The morphology of ZGO:Mn nano verifier was measured by a transmission electron microscope (TEM) (JEOL, JEM-2100, Japan) with a working voltage of 200 kV. Powder X-ray diffraction (XRD) patterns of ZGO:Mn nano verifier was measured on an X-ray diffractometer (Burker, D8 Advance, Germany) with Cu-Kα radiation (λ = 1.5406 Å) to determine the crystal structure. Absorbance was measured and recorded on a BioTeK Synergy H1 Hybrid Reader (BioTek, USA). Persistent luminescence performance of ZGO:Mn nano verifier was measured on a Hitachi FL4600 fluorescence spectrometer (Hitachi, Japan). The morphologies of S. putrefaciens and R. palustris were observed with a field emission scanning electron microscope (SEM) (Zeiss, SIGMA,Germany). Microbial consortia were imaged on the Olympus Fluoview FV3000 confocal microscope (Olympus, Japan). Current intensity of microbial cells was measured by a digital source meter (Keysight B1500A, Germany) connected to a probe station (PRCBE LAB, China). Fluorescence-activated cell sorting (FACS) was performed by BD FACSAria III Cell Sorter (BD Biosciences, USA). The Agilent 1260 Infinity HPLC system (Agilent, USA) was used to measure the concentration of lycopene.

Scanning electron microscopy characterization

The morphologies of S. putrefaciens signal router and R. palustris bio-actuator were observed with a field emission scanning electron microscope (Zeiss, Germany). Specifically, bacteria solution with OD₆₀₀ of 0.6 was centrifuged and then washed twice with ultra-pure water. The washed bacteria were fixed in 10 mL 4% paraformaldehyde for 1.5 h. After the fixation process, the bacteria were washed twice with the rotation speed of 4000 rpm. Subsequently, 5 mL of 25, 50, 75, 100% ethanol solution was used in order to dehydrate the bacteria. Each dewatering time was 15 min. Finally, the dehydrated bacteria were centrifuged and dissolved in anhydrous ethanol for preparing SEM samples.

Performance measurements of the ZGO:Mn nano verifier

To investigate the relationship between the persistent luminescence intensity and Fe species concentration, standard solution with different Fe²⁺/Fe_total ratio was prepared with FeCl₂ and FeCl₃·6H₂O (Fe_total was fixed at 2 mM, and the final concentration of ZGO:Mn nano verifier was 0.5 mg/mL). Then, the persistent luminescence intensity of the different solution was measured with a fluorescence spectrometer (Hitachi, FL4600, Japan). The excitation wavelength was 254 nm and the data mode was set as phosphorescence. Similarly, we measured the persistent luminescence intensity upon the addition of Mn (0.110 mg/mL), MnCl₂ (2 mM), MnO₂ (0.174 mg/mL), GSSG (2 mM), GSH (2 mM), supernatant and medium with fluorescence spectrometer (Hitachi, FL4600, Japan).

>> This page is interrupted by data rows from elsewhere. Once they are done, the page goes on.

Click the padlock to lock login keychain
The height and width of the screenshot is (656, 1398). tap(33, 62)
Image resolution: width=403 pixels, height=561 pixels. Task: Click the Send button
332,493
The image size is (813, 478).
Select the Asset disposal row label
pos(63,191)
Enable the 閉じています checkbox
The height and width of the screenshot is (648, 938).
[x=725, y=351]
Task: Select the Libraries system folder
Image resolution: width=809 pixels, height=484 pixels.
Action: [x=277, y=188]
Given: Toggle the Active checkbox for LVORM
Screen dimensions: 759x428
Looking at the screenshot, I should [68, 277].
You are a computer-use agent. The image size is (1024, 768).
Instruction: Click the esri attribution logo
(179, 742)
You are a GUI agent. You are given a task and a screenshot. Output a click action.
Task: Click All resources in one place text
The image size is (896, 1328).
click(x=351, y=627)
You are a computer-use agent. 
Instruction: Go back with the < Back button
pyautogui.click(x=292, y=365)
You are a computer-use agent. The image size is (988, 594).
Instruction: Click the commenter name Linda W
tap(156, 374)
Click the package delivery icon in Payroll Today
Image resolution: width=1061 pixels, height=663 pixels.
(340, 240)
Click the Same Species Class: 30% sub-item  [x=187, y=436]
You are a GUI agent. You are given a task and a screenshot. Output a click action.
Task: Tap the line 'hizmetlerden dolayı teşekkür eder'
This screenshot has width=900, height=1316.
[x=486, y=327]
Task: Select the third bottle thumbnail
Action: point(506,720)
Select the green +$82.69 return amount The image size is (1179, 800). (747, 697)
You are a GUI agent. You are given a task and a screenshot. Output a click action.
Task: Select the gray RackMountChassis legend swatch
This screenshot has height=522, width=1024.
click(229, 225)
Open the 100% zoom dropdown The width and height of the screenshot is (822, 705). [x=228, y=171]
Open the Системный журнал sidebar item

Monitoring of the Fe species in biological LAN with the nano verifier

To have a better understanding of the Fe signal transduction between S. putrefaciens and R. palustris, ZGO:Mn nano verifier was adopted. Specifically, ZGO:Mn with final concentration of 0.5 mg/mL was added into 5 mL sterilized tubes containing 2 mL LB medium and 2 mM Fe³⁺. Subsequently, 20 uL S. putrefaciens and 20 uL R. palustris with the OD₆₀₀ around 0.8 was added. Then, the centrifuge tubes with mixed bacteria solution were placed into a shaker with a speed of 220 rpm at 30 °C. The persistent luminescence intensity of the mixed solution was measured at different culture time with a fluorescence spectrometer (Hitachi, FL4600, Japan). The excitation wavelength was 254 nm and the data mode was set as phosphorescence.

Cell viability tests

The colony-forming unit (CFU) was performed to determine the viability of S. putrefaciens signal router and R. palustris bio-actuator after incubation with the optical ZGO:Mn nano verifier. Specifically, diluted S. putrefaciens-ZGO:Mn and R. palustris-ZGO:Mn co-culture solution at different culture times was transferred into the Luria-Bertani (LB) solid medium respectively. After 24 h growth at 30 °C, white circular colonies can be observed. The CFU per milliliter can be determined by counting the colonies.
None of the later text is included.